Ensuring reliable groundwater supply in rural areas

A recently completed Water Research Commission (WRC) study has looked to improve the sustainability of rural groundwater supply. The study has confirmed the potential of groundwater as a sustainable water supply for rural communities on condition that operating rules are maintained. 

Background

Since groundwater plays a crucial role in community water supply in most rural areas of South Africa, its optimal operation and management in such areas is essential. 

The Department of Water and Sanitation (DWS) has introduced the National Groundwater Strategy (NGS) to ensure that groundwater plays an integral part of water resources planning across all sectors. However, implementation of the strategy is being hindered by the lack of long-term groundwater yield data in most rural areas of South Africa. 

Without such data it is also difficult to develop the necessary groundwater operating rules – a necessity to ensure that groundwater is managed in a sustainable way.

Direction:
Write out the text on rural groundwater supply word for word, everything from "Ensuring reliable groundwater" down to "rules are maintained.".

Provided data:
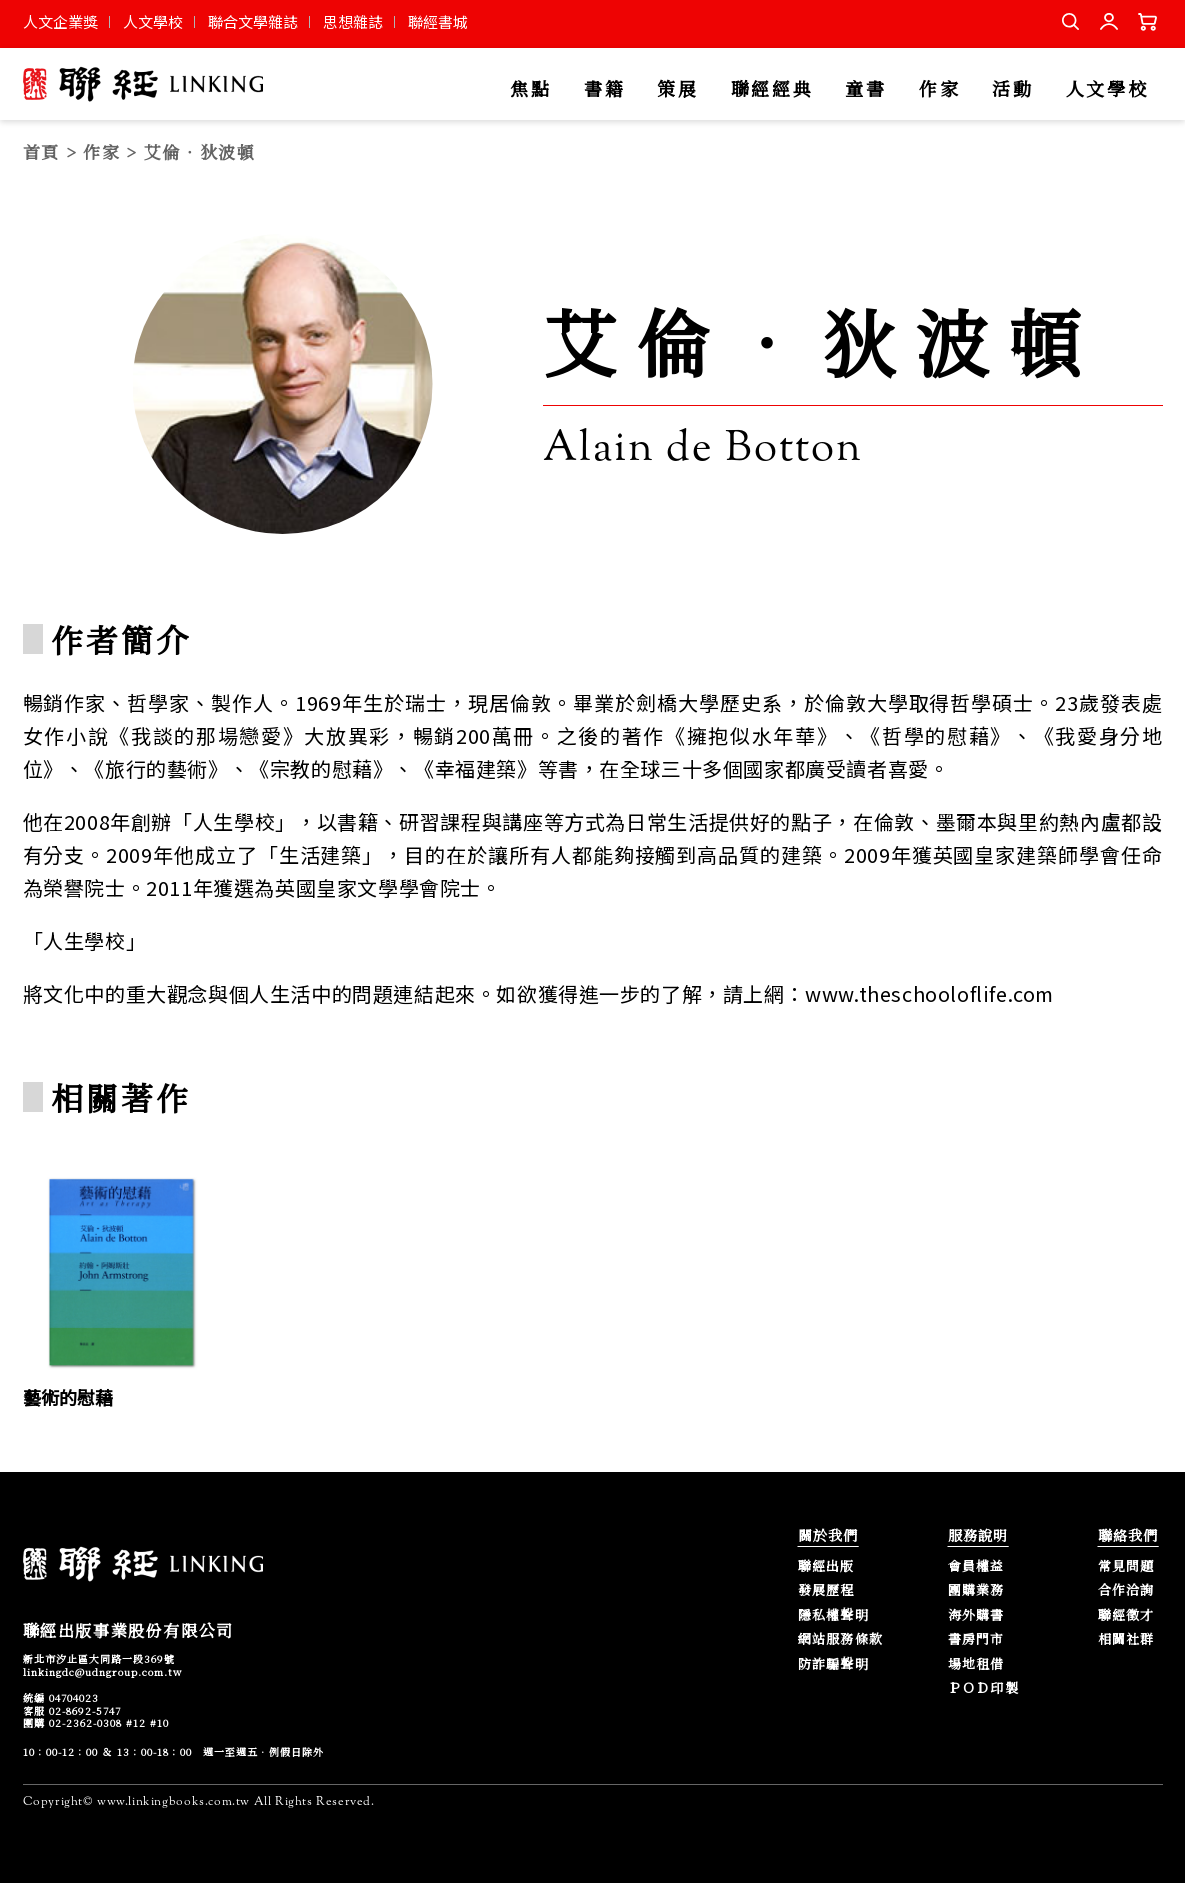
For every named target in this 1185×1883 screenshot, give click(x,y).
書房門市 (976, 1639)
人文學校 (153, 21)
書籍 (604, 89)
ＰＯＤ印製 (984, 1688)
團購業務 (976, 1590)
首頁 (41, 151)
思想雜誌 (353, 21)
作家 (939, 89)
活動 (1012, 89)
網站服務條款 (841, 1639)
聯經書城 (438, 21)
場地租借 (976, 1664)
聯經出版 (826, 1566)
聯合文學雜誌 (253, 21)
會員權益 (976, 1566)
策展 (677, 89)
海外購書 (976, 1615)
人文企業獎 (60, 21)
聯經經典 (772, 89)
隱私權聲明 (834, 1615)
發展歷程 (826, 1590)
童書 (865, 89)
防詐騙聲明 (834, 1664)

--

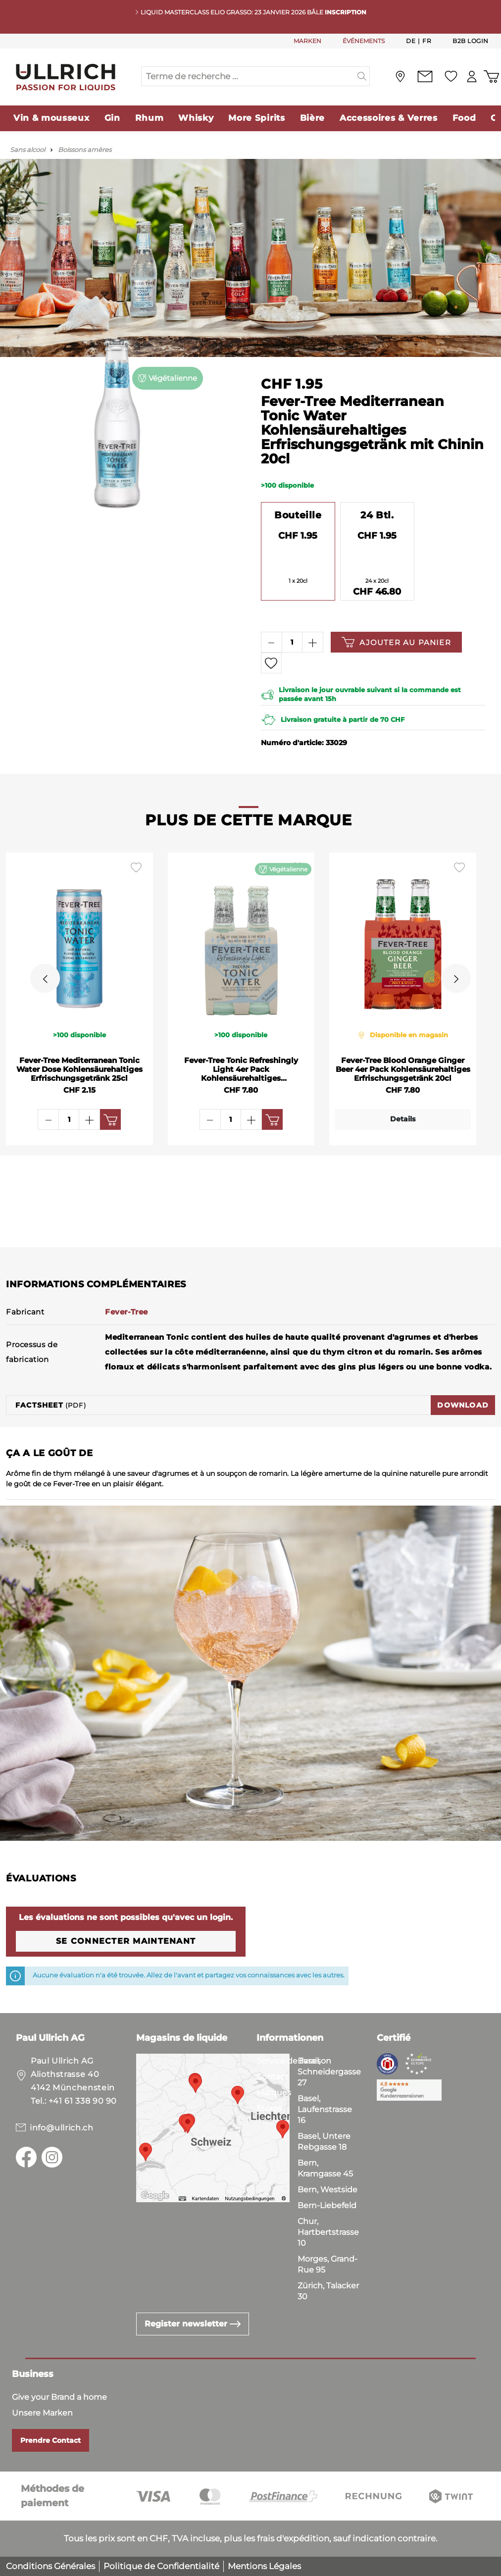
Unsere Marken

Task answer:
Ensuring reliable groundwater supply in rural areas

A recently completed Water Research Commission (WRC) study has looked to improve the sustainability of rural groundwater supply. The study has confirmed the potential of groundwater as a sustainable water supply for rural communities on condition that operating rules are maintained.